Saadet Partisi Yüksek İstişare Kurulu Başkanı Oğuzhan Asiltürk, Cumhurbaşkanlığı seçimlerinde hiçbir adayı desteklemeyecekleri yönünde aldıkları karara ilişkin, "Milli Görüşçülerin oy vereceği adayın toplumun inançlarına, ahlakî ve mânevî değerlerine sahip çıkması lazımdır. Bu bakımdan Milli Görüşçüler mevcut adaylardan hiçbirine oy veremezler" dedi.
Asiltürk'ün Milli Gazete'de "Milli Görüşçülerin bir adaya oy vermesi için..." başlığıyla yayımlanan (24 Temmuz 2014) yazısı şöyle:
Milli Görüşçülerin kırk dört yıldır mücadele ettikleri davalarına sadık olarak davranmaları tabiidir. Milli Görüşçülerin bir adaya oy verebilmesi için adayın Türkiye’yi ekonomik bakımdan müstemleke haline dönüştüren mevcut gidişe dur diyecek birisi olması lâzımdır. Milli Görüşçülerin oy vereceği adayın Türkiye’nin menfaatinin Avrupa Birliği’nin kapısında beklemekten yana değil, dünyadaki çeşitli güç dengelerini gözetecek bir politikadan yana olması lâzımdır. En önemlisi Milli Görüşçülerin oy vereceği adayın toplumun inançlarına, ahlakî ve mânevî değerlerine sahip çıkması lazımdır. Bu bakımdan Milli Görüşçüler mevcut adaylardan hiçbirine oy veremezler…
Cumhurbaşkanı Aday Gösterme Usulü Yanlıştır.
Bugün yürürlükteki düzenlemelere göre TBMM’inde bulunan 20 Millet Vekili Cumhurbaşkanlığı için aday gösterebilir. Bunun dışında aday gösterilemez. Bütün millet bir araya gelseler de gerçekten millete çok faydalı hizmetler yapacak değerli bir insanı Cumhurbaşkanlığına adayı göstermek isteseler aday gösteremezler. Böyle bir yol yoktur. Sonra da Cumhurun yani toplumun başkanını halk seçiyor diye olay takdim edilir. Gerçi yapılan seçimi milletin oyları belirler. Ancak millete sen sadece bizim gösterdiğimiz adaylara oy vereceksin denildiği için böyle bir seçimle işbaşına gelen zat halkın Cumhurbaşkanı değil kendini aday gösterenlerin Cumhurbaşkanı olarak algılanır. Önce bu yanlışın düzeltilmesi gerekir. Siyasî partiler hem demokrasinin vazgeçilmez kurumları olacak hem de Cumhurbaşkanlığına aday bile gösteremeyecekler. Böyle bir demokrasi ancak Temel İnsan Haklarını yok sayanların demokrasisi olur.
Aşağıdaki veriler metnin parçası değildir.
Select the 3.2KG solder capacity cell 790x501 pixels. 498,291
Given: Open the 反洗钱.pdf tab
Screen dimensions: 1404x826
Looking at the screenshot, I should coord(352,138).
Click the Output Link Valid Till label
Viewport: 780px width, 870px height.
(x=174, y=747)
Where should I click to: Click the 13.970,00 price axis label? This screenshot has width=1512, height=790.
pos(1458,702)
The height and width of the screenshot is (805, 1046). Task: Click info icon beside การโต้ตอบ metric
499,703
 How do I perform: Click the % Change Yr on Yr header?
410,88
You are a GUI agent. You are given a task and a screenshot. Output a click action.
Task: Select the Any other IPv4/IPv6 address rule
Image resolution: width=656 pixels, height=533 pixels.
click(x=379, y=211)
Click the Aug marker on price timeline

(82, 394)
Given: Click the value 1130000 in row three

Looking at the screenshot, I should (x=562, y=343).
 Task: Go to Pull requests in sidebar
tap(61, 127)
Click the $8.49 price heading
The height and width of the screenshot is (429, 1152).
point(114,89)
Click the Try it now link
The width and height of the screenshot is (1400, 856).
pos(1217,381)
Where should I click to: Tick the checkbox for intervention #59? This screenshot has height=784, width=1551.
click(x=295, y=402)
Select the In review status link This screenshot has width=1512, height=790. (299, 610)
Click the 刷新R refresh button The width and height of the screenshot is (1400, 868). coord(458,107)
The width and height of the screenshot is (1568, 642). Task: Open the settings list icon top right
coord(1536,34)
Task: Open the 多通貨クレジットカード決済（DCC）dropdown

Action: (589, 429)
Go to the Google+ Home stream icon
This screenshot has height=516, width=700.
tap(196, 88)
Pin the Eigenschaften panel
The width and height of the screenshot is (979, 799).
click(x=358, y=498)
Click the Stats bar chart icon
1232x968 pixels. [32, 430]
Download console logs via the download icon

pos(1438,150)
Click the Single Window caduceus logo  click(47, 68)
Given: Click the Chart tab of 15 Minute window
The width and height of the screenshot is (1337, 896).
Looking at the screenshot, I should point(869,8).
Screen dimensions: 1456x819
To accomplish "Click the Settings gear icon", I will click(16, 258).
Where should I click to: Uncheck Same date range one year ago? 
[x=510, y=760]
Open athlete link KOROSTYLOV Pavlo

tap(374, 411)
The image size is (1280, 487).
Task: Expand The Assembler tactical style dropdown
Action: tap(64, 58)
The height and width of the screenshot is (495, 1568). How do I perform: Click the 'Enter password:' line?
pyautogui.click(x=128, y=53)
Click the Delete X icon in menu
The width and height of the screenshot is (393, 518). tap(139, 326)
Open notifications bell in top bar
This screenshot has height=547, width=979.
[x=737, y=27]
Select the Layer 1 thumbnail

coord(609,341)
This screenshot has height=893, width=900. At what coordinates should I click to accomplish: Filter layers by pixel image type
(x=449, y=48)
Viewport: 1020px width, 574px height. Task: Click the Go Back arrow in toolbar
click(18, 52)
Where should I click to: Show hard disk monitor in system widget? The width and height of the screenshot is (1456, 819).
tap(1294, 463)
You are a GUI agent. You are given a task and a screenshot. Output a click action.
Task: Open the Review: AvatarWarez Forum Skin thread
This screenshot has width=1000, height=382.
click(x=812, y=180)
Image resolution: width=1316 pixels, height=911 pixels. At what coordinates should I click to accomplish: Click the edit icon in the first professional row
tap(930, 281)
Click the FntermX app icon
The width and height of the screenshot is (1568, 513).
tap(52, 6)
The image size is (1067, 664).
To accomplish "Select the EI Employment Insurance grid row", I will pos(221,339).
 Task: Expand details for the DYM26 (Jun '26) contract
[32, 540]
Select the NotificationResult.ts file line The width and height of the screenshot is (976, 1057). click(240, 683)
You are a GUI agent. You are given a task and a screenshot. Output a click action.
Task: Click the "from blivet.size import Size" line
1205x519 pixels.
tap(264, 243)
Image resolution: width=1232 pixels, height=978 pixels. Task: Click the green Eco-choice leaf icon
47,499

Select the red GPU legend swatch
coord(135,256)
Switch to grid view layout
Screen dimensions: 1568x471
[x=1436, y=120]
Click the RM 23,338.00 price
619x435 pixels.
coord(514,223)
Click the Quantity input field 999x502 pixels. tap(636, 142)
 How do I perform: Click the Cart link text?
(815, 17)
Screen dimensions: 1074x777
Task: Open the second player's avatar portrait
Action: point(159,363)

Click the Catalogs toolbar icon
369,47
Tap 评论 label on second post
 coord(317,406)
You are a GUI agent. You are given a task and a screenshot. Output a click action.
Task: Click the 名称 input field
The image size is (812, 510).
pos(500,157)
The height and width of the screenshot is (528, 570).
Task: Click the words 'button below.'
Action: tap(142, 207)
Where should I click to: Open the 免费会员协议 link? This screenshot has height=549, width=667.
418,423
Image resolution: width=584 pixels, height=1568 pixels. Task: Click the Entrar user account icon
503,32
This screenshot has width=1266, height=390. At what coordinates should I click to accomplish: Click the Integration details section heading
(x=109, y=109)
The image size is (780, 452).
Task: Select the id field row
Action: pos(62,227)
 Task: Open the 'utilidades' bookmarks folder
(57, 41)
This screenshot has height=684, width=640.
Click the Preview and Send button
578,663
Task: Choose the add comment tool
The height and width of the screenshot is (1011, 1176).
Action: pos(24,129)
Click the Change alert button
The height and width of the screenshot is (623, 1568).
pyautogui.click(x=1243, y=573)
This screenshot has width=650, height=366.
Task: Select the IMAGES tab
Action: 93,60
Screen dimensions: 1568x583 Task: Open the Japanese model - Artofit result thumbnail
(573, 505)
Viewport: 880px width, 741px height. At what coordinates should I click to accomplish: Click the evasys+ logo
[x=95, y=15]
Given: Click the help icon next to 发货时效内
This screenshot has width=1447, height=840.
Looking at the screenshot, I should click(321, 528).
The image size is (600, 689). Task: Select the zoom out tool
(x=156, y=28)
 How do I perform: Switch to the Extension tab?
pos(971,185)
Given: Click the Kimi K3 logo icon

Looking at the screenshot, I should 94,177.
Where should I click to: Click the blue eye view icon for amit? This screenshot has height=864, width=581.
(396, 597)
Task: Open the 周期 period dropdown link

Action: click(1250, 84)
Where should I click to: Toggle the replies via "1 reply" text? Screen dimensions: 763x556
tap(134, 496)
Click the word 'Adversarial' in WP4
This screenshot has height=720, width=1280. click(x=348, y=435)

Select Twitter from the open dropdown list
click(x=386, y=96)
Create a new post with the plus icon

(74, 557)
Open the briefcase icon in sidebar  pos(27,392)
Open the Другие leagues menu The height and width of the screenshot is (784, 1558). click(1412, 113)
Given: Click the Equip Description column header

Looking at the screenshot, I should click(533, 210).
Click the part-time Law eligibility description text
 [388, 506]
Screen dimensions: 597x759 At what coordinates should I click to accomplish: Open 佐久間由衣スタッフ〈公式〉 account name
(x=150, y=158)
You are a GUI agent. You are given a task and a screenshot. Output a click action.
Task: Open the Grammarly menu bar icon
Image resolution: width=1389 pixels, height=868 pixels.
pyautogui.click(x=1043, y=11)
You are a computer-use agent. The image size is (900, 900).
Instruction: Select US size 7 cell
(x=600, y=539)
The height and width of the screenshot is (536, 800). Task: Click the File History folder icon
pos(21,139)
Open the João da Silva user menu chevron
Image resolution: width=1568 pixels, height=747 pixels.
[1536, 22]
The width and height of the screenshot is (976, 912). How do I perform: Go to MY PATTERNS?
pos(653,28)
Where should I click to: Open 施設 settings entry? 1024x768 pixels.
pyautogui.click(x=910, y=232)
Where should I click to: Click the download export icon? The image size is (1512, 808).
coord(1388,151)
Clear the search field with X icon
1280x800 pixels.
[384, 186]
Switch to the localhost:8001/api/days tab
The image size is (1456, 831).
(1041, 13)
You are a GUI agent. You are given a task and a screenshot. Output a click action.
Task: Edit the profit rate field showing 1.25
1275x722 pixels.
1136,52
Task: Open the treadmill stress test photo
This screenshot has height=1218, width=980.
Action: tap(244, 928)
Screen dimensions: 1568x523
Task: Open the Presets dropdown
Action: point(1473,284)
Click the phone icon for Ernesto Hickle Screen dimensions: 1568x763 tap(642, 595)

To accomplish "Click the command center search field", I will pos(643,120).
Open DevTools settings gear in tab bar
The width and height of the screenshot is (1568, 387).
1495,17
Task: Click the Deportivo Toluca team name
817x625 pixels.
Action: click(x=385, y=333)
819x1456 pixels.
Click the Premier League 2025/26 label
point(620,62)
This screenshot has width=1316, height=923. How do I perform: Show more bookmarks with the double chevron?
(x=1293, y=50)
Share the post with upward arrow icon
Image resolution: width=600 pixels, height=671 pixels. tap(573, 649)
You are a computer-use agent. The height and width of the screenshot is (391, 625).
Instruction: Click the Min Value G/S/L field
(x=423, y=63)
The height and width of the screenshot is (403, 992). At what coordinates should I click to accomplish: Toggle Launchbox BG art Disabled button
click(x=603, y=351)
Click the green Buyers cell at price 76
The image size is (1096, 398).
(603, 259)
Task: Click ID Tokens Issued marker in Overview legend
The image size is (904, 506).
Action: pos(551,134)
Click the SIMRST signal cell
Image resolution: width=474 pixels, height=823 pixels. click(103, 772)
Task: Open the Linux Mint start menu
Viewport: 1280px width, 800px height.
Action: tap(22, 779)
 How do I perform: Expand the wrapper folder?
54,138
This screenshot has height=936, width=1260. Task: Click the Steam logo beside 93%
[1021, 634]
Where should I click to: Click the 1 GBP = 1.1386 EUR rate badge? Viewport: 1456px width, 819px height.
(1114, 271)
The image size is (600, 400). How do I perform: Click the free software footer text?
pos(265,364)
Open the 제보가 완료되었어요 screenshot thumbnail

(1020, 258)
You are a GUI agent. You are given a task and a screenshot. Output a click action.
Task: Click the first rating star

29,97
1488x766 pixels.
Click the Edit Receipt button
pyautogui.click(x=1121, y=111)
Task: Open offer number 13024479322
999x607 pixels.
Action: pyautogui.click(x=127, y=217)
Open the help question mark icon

Seçimlere girme hakkını kazanan Siyasi Partilerin de aday göstermesi sağlanırsa en temel bir hak teslim edilmiş olur. Millet kime oy verecekse yine ona oyunu verir.
Mevcut Cumhurbaşkanı Adaylarının Milli Görüş Açısından değerlendirilmesi
Yukarda belirttiğim gibi kanuni düzenleme imkân vermediği için milletin aslı, mânâsı, ruh kökü olan Milli Görüşün Cumhurbaşkanı adayı göstermesi mümkün olmamıştır. Bu şartlar altında Milli Görüşçülerin kırk dört yıldır mücadele ettikleri davalarına sadık olarak davranmaları tabiidir.
Yaptığımız mücadele işbirlikçiliğe karşı, milli değerlerimize sahip çıkma mücadelesidir
Milli Görüşçülerin bir adaya oy verebilmesi için adayın Türkiye’yi ekonomik bakımdan müstemleke haline dönüştüren mevcut gidişe dur diyecek birisi olması lâzımdır.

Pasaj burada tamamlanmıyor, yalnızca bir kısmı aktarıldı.